SHROOMED: Sweating with daemons in a real Temazcal - part 1/2
Long before sauna became a teambuilding venue, a place to achieve beauty ideals and wash away the stress of work meetings, sweating in a heated room was part of sacred rituals. In various cultures, even maternity wards and morgues were substituted by sweat lodges. This is also why people went there to "die and be born again". I happened to attend one such rebirth ritual in Mexico recently, and yes, it was far beyond the limits of the idea of simply warming bones.
If you've ever been to Mexico, you've probably been offered - and maybe even tried - temazcal in popular tourist areas. For many years, I had only heard of it and imagined what most uninformed foreigners probably did: that it was simply a sauna, set in an igloo-shaped stone structure. Perhaps enriched with herbal vapors and flavored with a bit of touristy spiritual sauce. But otherwise, just a sauna. At least that's what it looked like from the ever-present posters and pamphlets featuring bunches of sweating teenagers in bikinis, sitting pensively in the lotus flower position.
"Just don't imagine it's some kind of sauna," my friend lectured me as we drove out of downtown Ciudad de México that Sunday, heading for the favela-like suburb of Ecatepec on the northeastern edge of the metropolis. I felt ashamed at the thought that moments before I had told her in an excited voice how I froze to death on Friday while sitting in the front yard of a bar, and that I was looking forward to warming my bones after that chilly escapade.
It was a beautiful day, the sky was cloudless, and we were cruising down the highway, so far only viewing from afar the cascade of colorful shacks built on the hills outside the city. Until we left the metropolitan scenery behind and drifted into a satellite town with dirt and broken roads, ordinary houses, and people cruising the roads past street food stalls.
We parked by one of the houses and entered through a large gate into a garden where Alfredo greeted us. We found ourselves amidst tall marijuana bushes, among pots of budding hallucinogenic peyote cactus and other "magic" plants that our host affectionately called "medicine." He didn't use any other word for his health-giving herbs the whole time. "And this is medicine too when properly prepared," he would show me, for example, a tall plant with yellow bell-shaped flowers that I commonly saw in the city.
The overgrown courtyard was dominated by the temazcal itself, like some mysterious temple covered with ganja and other "medicine", with large sea shells piled on its cupola-shaped top.
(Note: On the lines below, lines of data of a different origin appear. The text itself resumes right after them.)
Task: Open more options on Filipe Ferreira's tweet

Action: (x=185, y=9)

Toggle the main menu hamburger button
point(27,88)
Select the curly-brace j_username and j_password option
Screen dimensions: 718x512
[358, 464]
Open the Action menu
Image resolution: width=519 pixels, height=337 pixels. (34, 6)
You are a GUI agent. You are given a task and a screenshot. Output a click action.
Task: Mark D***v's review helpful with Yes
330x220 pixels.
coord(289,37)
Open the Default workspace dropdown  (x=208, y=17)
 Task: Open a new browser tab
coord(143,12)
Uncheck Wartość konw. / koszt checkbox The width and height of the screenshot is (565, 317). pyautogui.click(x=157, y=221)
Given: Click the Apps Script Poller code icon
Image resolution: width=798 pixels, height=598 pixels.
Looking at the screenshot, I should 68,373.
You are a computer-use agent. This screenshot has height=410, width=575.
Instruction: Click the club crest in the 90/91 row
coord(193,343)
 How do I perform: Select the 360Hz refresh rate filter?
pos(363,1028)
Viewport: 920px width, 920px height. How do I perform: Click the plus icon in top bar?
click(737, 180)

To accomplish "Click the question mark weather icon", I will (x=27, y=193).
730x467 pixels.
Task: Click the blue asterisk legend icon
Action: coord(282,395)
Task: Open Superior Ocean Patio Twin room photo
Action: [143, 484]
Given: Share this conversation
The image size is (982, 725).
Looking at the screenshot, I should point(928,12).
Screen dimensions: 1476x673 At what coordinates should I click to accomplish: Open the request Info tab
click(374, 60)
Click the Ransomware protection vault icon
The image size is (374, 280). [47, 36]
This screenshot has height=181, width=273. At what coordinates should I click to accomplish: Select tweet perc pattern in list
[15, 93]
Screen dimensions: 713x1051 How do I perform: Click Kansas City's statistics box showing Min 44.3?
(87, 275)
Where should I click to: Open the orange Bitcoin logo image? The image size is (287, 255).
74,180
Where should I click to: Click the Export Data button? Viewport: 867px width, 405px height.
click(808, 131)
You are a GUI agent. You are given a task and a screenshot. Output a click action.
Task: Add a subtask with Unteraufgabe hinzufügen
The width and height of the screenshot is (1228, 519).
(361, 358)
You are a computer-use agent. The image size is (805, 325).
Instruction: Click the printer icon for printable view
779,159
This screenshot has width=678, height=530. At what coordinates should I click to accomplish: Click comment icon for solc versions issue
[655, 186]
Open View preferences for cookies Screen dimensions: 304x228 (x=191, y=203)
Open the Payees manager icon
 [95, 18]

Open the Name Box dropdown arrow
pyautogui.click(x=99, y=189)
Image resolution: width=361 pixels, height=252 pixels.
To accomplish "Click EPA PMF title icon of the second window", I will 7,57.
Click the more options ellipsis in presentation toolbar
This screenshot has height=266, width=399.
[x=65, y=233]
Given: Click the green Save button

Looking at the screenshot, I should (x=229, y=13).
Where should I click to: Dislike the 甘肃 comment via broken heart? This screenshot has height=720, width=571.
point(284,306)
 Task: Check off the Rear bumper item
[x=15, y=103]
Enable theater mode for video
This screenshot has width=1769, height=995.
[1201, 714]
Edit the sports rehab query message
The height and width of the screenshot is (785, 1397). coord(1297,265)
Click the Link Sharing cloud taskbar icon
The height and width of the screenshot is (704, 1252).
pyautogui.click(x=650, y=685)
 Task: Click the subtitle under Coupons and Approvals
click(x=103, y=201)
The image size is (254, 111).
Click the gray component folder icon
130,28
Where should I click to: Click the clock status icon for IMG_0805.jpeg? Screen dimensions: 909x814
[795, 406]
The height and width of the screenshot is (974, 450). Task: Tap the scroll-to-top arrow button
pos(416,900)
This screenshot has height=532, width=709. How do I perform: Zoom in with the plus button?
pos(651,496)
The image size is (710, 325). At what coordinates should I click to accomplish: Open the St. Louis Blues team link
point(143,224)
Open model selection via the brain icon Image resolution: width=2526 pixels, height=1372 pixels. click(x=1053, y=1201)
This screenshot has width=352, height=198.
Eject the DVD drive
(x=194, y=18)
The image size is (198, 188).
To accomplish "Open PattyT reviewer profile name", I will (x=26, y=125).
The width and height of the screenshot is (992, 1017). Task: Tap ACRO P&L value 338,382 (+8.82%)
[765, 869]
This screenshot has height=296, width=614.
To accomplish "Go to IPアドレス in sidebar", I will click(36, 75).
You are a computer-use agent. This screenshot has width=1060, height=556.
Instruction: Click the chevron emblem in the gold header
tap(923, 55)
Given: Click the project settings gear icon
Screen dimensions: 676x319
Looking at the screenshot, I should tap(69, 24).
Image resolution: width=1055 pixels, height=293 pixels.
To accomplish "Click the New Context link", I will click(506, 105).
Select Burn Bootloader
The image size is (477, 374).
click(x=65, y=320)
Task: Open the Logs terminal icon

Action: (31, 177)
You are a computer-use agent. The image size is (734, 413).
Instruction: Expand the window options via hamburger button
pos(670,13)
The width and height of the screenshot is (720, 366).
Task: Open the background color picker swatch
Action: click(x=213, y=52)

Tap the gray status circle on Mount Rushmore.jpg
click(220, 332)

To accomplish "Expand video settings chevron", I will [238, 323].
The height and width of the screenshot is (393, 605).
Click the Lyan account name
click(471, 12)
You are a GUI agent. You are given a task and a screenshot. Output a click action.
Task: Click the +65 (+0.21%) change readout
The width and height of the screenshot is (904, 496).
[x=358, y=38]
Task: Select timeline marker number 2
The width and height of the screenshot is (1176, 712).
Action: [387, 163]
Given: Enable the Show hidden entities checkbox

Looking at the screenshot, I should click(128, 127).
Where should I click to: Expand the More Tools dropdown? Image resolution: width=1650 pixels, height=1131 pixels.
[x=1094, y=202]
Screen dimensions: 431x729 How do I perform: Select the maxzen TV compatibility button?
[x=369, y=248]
As such, the whole garden had an untidy appearance, but the perfectly round building of the majestic temazcal gave it all a kind of order. A strange sense of serenity fell upon one there.
Alfredo was a man of about fifty. Though it was hard to tell, his tanned and smiling face was perfectly smooth, and if it weren't for the laugh lines around his eyes, it wouldn't bear the marks of aging. He exuded a calming energy, as did the whole place. I might have guessed even less of Alfredo if I hadn't noticed the gray in his hair and mustache. He was dressed in a shiny red tracksuit like some kind of gymnastics coach, and I probably wouldn't have guessed he was a shaman and healer.
He greeted us and chatted with us about his medicine, while in the sweat on his face, he fed oval boulders into a large oven that stood nearby, soon to heat the concrete shrine that waited quietly nearby. It was a gateway to other worlds.